◆ INSTRUCTIONS TO FOLLOW
Return every line of the entries that includes the word "pixels".

◆ STUDY MATERIAL
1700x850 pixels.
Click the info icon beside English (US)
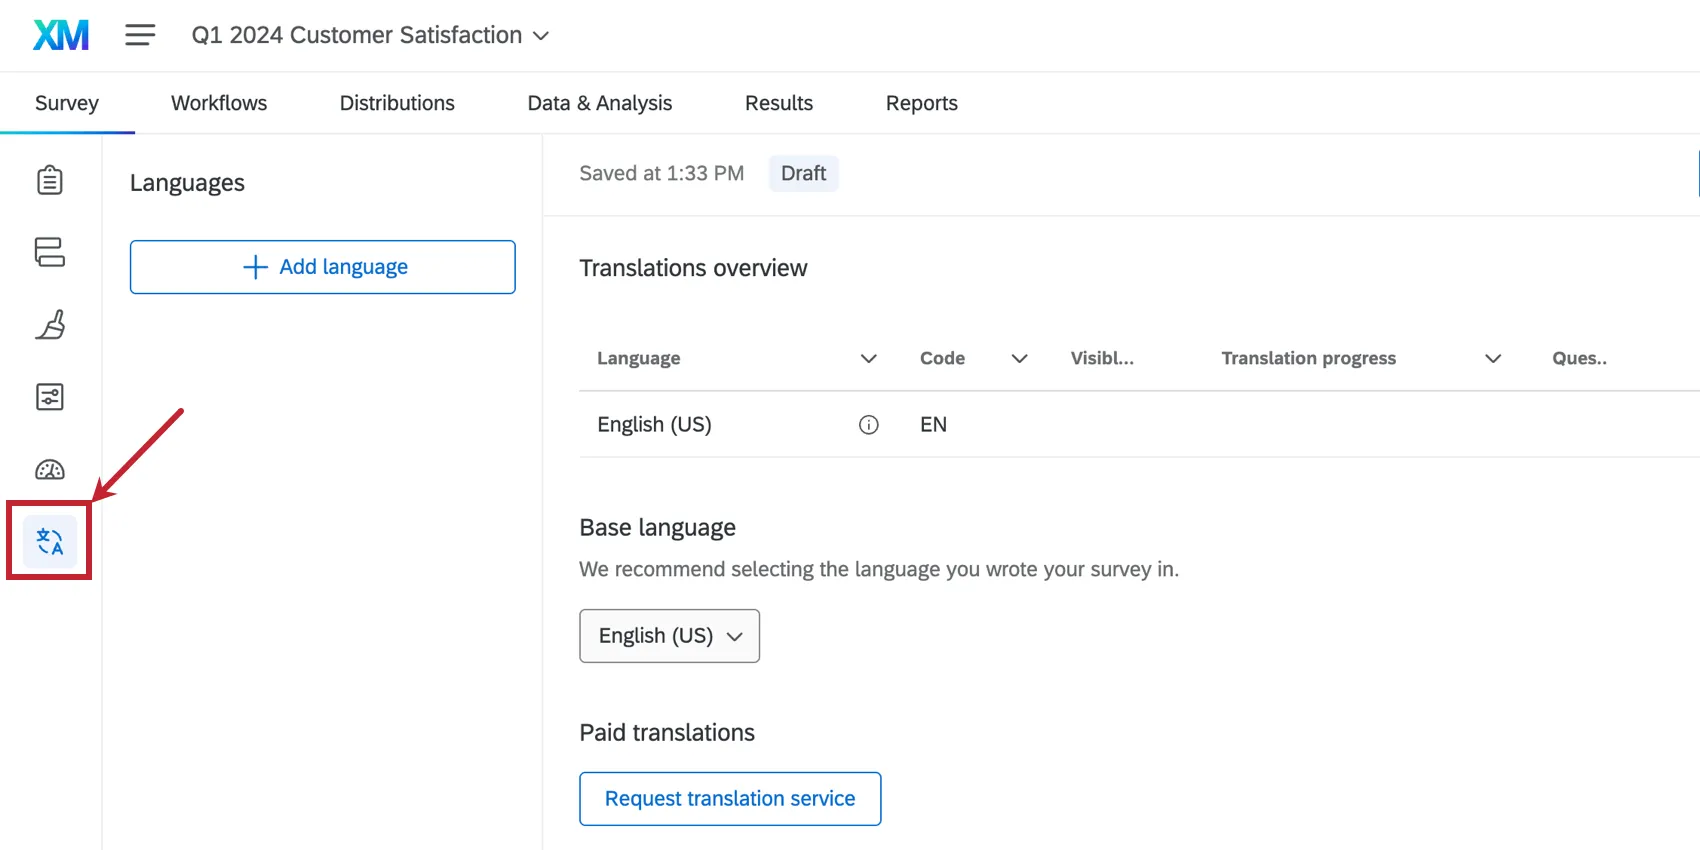point(869,425)
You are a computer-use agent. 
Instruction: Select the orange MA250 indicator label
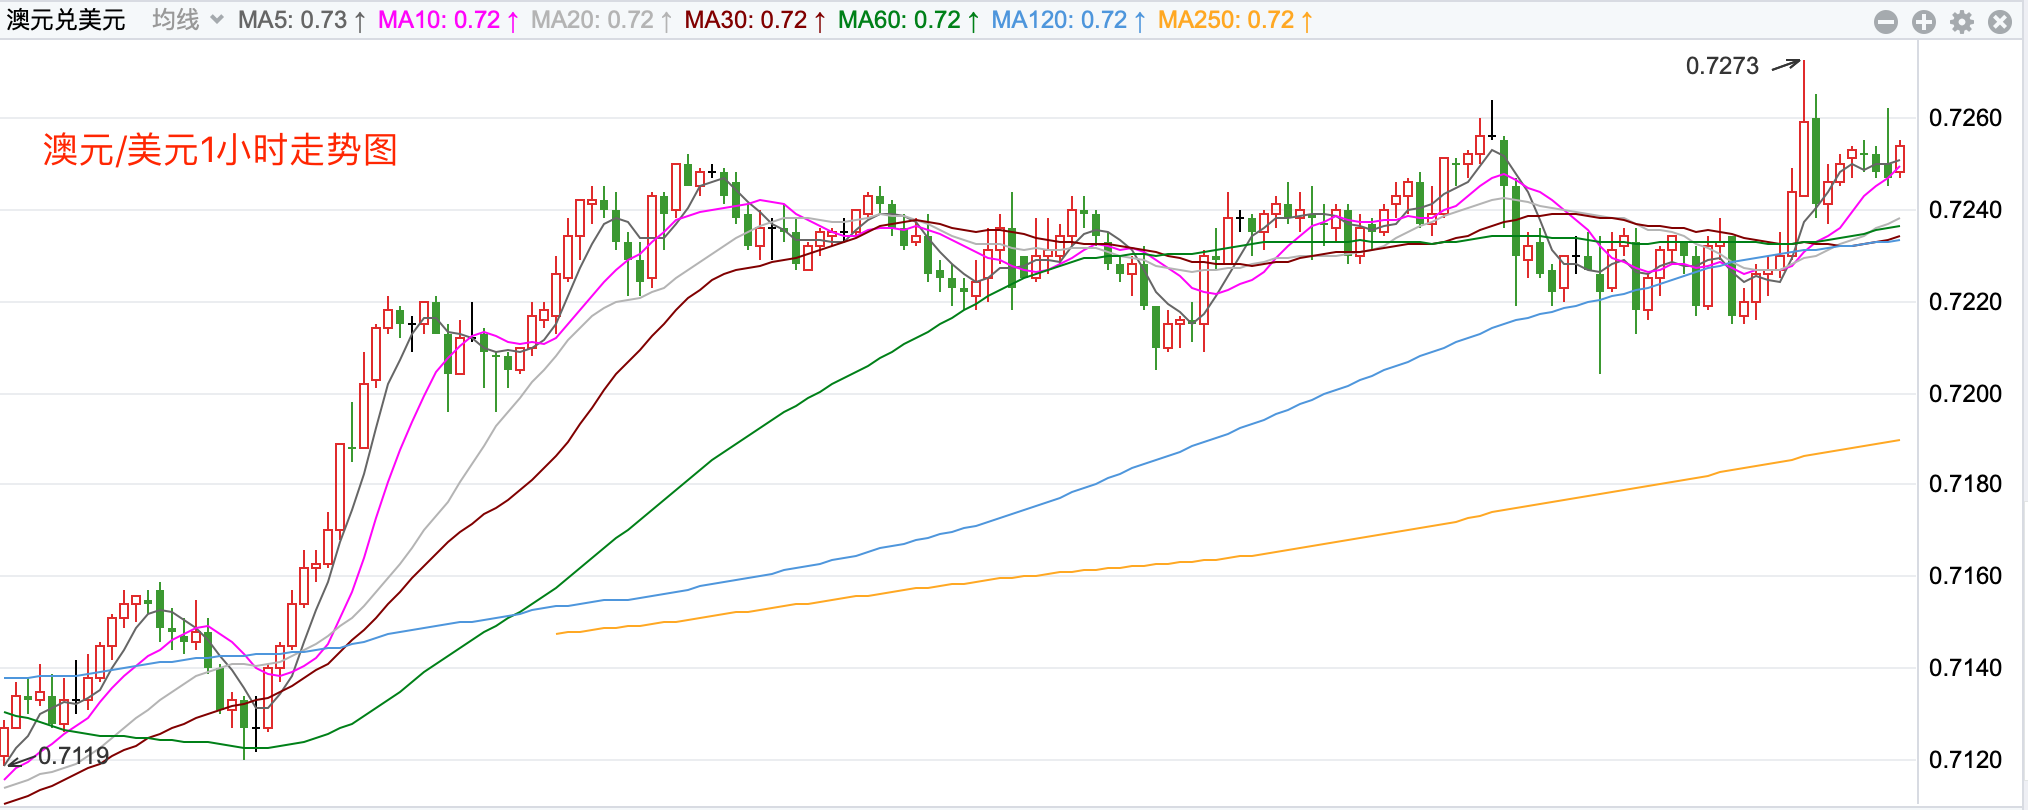pos(1234,20)
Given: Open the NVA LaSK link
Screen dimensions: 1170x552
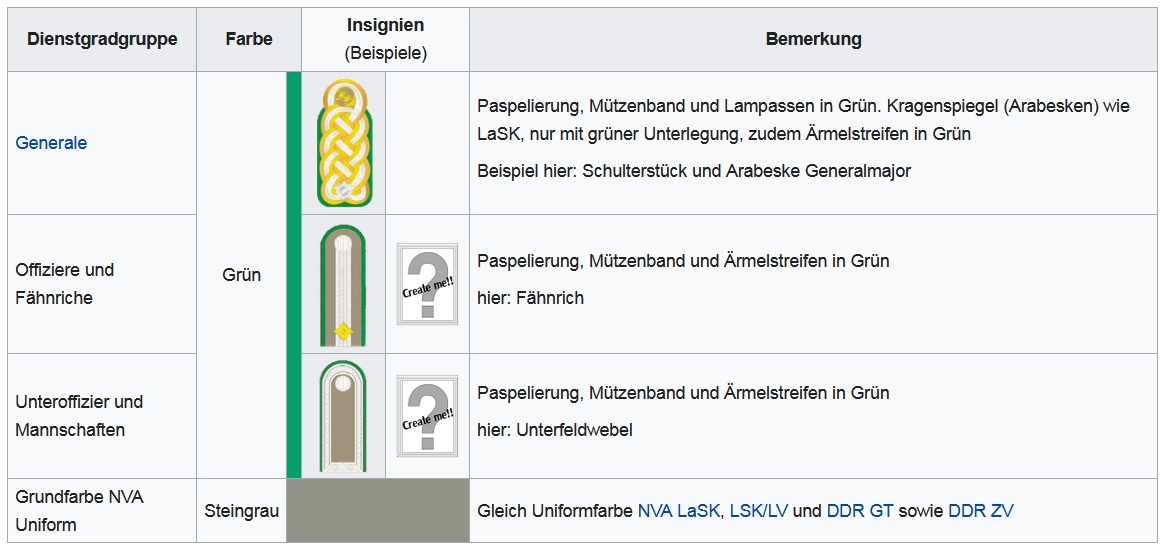Looking at the screenshot, I should (x=679, y=511).
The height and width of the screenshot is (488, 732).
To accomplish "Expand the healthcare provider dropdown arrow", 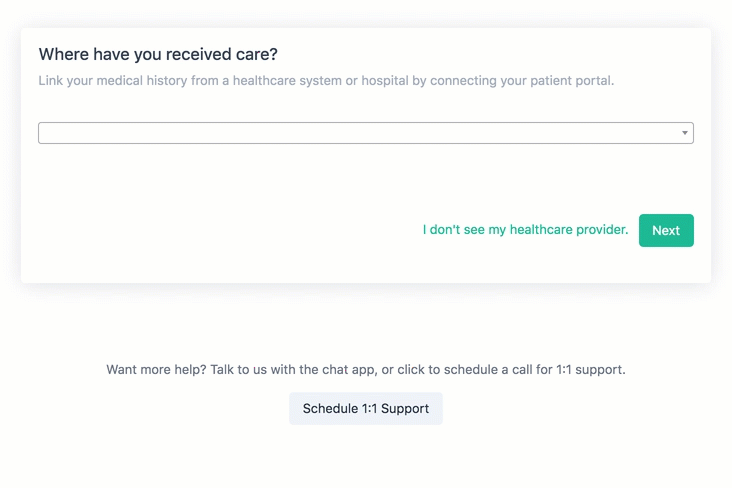I will coord(684,133).
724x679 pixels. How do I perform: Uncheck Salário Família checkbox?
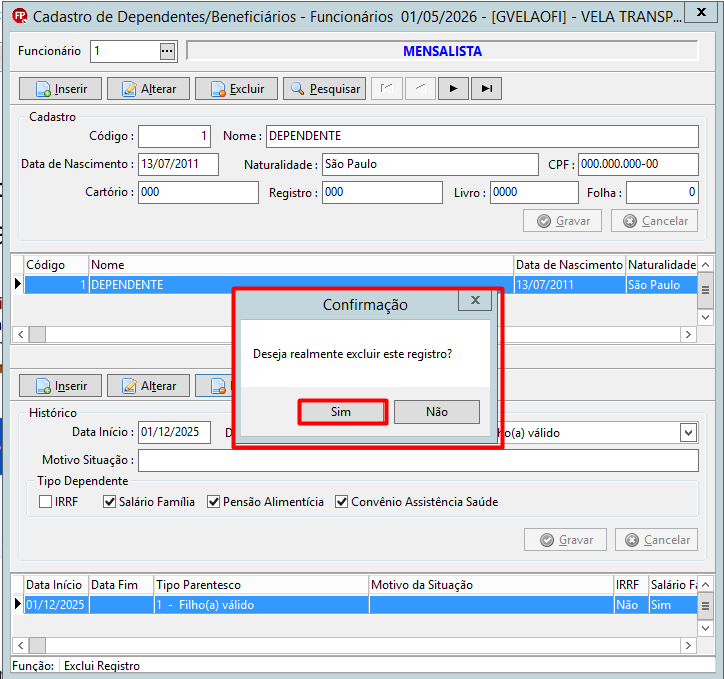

◆ FINISHED TASK
1700x850 pixels.
724x679 pixels. How do I perform: Uncheck Salário Família checkbox?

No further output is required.